After 5 hours of torturing wolfram alpha with equations (that once I worked out, I could have just done myself), I managed to design a voltage divider for the feedback that will take the output signal to the same voltage range as the DAC outputs. this will reduce a bunch of complexities and save a lot of parts. I'd still like to have a dac that output a larger voltage range, oh well.
0-30V in, 1.25-1.75V out
I'm planning to put togethor another regulator circuit soon.

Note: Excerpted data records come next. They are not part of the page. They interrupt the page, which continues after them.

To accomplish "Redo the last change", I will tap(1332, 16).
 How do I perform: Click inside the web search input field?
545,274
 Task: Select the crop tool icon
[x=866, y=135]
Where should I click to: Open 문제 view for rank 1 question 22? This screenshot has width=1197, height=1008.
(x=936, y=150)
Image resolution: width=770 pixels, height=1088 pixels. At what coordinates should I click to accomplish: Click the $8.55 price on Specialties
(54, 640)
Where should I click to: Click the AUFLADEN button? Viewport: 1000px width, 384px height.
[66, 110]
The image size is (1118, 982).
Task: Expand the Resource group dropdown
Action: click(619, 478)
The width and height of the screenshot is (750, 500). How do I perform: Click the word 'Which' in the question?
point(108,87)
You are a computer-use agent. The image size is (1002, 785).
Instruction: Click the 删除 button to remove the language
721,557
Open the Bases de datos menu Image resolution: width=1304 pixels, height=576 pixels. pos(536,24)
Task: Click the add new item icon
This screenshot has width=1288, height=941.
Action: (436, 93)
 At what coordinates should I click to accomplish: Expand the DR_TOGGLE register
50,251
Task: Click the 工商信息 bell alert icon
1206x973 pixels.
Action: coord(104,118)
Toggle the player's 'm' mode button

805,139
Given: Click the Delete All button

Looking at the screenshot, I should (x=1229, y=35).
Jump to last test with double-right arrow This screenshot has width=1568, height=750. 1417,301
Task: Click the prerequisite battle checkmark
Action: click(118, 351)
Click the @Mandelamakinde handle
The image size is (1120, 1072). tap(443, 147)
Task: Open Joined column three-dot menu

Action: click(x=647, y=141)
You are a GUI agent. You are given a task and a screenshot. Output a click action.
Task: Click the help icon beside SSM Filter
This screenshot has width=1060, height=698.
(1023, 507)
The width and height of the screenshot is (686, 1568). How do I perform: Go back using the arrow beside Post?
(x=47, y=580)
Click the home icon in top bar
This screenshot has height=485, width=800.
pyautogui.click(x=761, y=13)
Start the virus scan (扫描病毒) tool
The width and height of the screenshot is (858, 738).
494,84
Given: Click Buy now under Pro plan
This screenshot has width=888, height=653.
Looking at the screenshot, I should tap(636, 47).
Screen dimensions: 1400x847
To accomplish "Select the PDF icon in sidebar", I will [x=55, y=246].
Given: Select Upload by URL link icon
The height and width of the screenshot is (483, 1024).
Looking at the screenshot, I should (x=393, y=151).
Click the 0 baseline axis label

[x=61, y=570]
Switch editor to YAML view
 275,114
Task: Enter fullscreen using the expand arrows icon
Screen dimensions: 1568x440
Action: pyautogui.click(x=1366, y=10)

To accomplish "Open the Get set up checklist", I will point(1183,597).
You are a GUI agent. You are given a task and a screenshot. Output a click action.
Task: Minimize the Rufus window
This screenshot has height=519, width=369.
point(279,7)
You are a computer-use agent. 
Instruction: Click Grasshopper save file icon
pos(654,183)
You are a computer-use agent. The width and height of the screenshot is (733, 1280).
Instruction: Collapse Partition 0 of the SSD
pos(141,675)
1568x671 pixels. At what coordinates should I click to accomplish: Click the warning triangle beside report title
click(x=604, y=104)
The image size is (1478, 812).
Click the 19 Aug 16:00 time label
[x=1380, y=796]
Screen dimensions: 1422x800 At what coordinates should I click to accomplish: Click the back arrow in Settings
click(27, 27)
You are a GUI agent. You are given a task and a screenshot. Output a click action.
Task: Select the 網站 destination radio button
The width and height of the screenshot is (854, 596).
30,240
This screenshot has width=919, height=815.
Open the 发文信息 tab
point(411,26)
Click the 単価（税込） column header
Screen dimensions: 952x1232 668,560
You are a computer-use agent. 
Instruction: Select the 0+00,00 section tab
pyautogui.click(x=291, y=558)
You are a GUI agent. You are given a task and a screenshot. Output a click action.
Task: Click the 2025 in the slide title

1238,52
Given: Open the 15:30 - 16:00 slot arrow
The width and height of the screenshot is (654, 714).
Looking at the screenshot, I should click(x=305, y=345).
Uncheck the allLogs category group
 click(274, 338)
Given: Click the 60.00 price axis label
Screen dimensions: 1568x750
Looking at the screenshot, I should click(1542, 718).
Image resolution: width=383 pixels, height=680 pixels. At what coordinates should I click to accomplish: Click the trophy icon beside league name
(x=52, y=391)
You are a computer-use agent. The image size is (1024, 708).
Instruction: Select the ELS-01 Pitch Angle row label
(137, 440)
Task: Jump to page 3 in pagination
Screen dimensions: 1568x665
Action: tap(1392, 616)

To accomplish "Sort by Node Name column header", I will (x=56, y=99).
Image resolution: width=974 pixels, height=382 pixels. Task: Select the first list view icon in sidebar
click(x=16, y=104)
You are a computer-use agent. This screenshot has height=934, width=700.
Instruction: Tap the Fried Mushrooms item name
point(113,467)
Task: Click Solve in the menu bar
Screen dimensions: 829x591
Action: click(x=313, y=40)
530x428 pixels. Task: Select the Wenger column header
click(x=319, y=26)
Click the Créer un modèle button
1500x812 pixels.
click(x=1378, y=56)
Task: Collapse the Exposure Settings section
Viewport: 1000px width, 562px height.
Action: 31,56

And it gets better, being that I worked out how to do it, I wrote a program to solve these offset votlage dividers for me.
int main(void) {
float R1, R2, Vin1, Vout1, Vin2, Vout2, I1, I2, Voffset;
printf(" Vin \n");
printf(" R2 \n");
printf(" Vout \n");
printf(" R1 \n");
printf(" Voffset \n");
printf( "Top resistor: ");
scanf("%f", &R2);
printf( "Input low value: ");
scanf("%f", &Vin1);
printf( "Output low value: ");
scanf("%f", &Vout1);
printf( "Input high value: ");
scanf("%f", &Vin2);
printf( "Output high value: ");
scanf("%f", &Vout2);
I1 = (Vin1 - Vout1)/R2;
I2 = (Vin2 - Vout2)/R2;
Voffset = ((I1*Vout2)-(I2*Vout1))/(I1-I2);
R1 = (Vout1 - Voffset)/I1;
printf(" Voffset is : %f\n", Voffset);
printf(" R1 is: %f\n", R1);
return 0;
}
Using that confirms last nights work, and to adjust the current signal, I use two 10k resistors with an offset voltage of 2.5V
root@blackie2:/files/programming/c/resistor# ./OFFSETDIVIDER
Vin
R2
Vout
R1
Voffset
Top resistor: 10000
Input low value: 0
Output low value: 1.25
Input high value: 30
Output high value: 3.75
Voffset is : 1.363636
R1 is: 909.090942
COOL!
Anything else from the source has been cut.